Ambassador of Russia to Nigeria
- In office 20 April 2018 – 27 December 2024
- President: Vladimir Putin
- Preceded by: Nikolay Udovichenko
- Succeeded by: Andrey Podyolyshev [ru]

Ambassador of Russia to Sri Lanka and the Maldives
- In office 19 January 2005 – 27 August 2008
- Preceded by: Mikhail Karpov [ru]
- Succeeded by: Vladimir Mikhailov [ru]

Personal details
- Born: Alexey Leonidovich Shebarshin 9 July 1959 (age 66) Moscow, RSFSR, Soviet Union
- Education: Moscow State Institute of International Relations
- Occupation: Politician; diplomat;

= Alexey Shebarshin =

Russian diplomat (born 1959)

Alexey Leonidovich Shebarshin (Алексей Леонидович Шебаршин; born 9 July 1959) is a Russian politician and diplomat. He served as the Russian Ambassador to Sri Lanka and the Maldives between 2005 and 2008, and Russian Ambassador to the Federal Republic of Nigeria between 2018 and 2024. He was appointed by President Vladimir Putin to the latter post in 2018.

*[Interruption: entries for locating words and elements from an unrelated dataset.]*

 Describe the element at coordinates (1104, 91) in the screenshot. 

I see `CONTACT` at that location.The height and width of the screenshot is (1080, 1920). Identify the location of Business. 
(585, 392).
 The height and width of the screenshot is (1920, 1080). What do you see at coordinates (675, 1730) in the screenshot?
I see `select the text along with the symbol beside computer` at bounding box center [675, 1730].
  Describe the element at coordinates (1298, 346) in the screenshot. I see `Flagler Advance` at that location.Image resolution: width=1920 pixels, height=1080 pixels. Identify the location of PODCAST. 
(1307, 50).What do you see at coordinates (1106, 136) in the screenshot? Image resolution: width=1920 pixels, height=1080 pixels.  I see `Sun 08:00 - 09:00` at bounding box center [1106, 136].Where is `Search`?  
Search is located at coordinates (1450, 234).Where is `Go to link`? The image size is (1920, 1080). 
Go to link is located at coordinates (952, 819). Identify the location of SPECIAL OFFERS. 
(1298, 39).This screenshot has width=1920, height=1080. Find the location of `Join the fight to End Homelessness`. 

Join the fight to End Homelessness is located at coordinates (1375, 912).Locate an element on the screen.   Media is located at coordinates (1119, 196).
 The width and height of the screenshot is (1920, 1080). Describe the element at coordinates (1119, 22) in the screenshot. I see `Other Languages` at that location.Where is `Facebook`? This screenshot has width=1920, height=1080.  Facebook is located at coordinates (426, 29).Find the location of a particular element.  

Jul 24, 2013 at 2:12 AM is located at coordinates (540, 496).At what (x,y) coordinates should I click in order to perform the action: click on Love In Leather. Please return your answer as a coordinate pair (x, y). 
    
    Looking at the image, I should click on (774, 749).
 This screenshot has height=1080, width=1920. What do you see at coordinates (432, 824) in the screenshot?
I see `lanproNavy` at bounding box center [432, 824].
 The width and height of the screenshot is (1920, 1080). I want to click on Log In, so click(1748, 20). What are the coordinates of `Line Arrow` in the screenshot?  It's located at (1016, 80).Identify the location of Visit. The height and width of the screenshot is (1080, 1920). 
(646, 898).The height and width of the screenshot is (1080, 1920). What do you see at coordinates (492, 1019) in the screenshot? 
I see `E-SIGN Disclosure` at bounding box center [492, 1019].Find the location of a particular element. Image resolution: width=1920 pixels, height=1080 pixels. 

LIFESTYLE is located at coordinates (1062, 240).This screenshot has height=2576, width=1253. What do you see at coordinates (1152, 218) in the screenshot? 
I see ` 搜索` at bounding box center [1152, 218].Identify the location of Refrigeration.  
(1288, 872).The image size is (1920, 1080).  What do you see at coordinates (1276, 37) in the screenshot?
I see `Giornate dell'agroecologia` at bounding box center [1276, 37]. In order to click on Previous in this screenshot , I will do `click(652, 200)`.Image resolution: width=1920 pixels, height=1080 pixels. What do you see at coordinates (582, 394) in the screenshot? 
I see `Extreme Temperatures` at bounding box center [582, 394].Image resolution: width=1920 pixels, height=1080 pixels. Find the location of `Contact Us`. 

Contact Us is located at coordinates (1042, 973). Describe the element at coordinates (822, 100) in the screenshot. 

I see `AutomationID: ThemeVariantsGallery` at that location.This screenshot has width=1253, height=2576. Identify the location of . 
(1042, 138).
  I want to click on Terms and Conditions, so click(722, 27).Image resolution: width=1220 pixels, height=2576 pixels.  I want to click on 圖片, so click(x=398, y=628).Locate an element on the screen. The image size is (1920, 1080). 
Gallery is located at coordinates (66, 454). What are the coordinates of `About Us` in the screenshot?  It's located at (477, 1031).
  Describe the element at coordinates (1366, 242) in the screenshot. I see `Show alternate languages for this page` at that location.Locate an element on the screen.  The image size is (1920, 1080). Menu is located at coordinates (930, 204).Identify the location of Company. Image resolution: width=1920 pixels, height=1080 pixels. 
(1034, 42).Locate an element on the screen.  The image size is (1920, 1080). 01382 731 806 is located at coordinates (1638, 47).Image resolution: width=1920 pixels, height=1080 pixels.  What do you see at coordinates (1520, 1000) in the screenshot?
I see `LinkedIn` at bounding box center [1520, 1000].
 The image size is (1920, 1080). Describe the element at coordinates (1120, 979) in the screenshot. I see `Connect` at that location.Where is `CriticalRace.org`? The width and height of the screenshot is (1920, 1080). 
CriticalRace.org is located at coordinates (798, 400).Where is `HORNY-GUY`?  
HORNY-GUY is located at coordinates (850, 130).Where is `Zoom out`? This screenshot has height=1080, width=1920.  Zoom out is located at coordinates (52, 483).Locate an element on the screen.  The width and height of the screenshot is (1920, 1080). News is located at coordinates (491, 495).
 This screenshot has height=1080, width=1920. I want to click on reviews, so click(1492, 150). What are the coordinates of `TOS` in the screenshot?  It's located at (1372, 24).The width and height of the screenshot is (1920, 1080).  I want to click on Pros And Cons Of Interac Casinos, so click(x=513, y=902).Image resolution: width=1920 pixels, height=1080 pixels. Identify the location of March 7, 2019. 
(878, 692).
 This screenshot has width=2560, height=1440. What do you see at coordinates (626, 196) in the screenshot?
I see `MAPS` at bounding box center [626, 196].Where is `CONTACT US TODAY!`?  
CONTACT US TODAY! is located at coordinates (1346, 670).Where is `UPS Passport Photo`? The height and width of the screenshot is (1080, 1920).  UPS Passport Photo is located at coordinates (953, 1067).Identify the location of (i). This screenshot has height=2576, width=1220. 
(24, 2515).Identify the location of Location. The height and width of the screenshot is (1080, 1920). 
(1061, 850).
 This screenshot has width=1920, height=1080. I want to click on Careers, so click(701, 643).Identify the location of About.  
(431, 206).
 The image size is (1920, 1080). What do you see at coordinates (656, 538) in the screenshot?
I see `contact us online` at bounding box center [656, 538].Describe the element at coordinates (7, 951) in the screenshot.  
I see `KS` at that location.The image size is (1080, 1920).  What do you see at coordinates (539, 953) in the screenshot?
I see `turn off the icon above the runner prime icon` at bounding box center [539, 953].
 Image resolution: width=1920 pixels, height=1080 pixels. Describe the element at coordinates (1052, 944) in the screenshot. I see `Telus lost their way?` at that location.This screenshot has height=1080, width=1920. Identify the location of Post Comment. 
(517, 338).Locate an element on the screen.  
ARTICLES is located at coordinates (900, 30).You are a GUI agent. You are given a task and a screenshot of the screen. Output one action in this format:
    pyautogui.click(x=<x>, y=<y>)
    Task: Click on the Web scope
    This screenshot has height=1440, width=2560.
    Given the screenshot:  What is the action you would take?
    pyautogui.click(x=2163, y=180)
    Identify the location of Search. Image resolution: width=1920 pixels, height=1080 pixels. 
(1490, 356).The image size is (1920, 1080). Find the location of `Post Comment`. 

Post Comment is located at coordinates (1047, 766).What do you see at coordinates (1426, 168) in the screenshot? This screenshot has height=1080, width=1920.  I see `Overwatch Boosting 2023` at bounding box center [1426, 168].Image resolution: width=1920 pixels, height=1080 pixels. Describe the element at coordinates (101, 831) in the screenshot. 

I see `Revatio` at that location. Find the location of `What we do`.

== Education and career ==
Shebarshin attended the Moscow State Institute of International Relations, a diplomatic school of the Ministry of Foreign Affairs where he graduated to be an Ambassador in 1982. In 1982 he began his diplomatic career in the Russia's Foreign Affairs Ministry. In 2001, he was appointed the Russian governments and International Relations top manager for Gazprom.

In 2005, while still serving as International relations manager, he was appointed Russian Ambassador to Sri Lanka and concurrently to the Maldives. He served as ambassador to Sri Lanka and Maldives until 2008.

On 20 April 2018, Shebarshin was appointed Russian Ambassador to Nigeria by President Vladimir Putin. He stepped down as ambassador on 27 December 2024.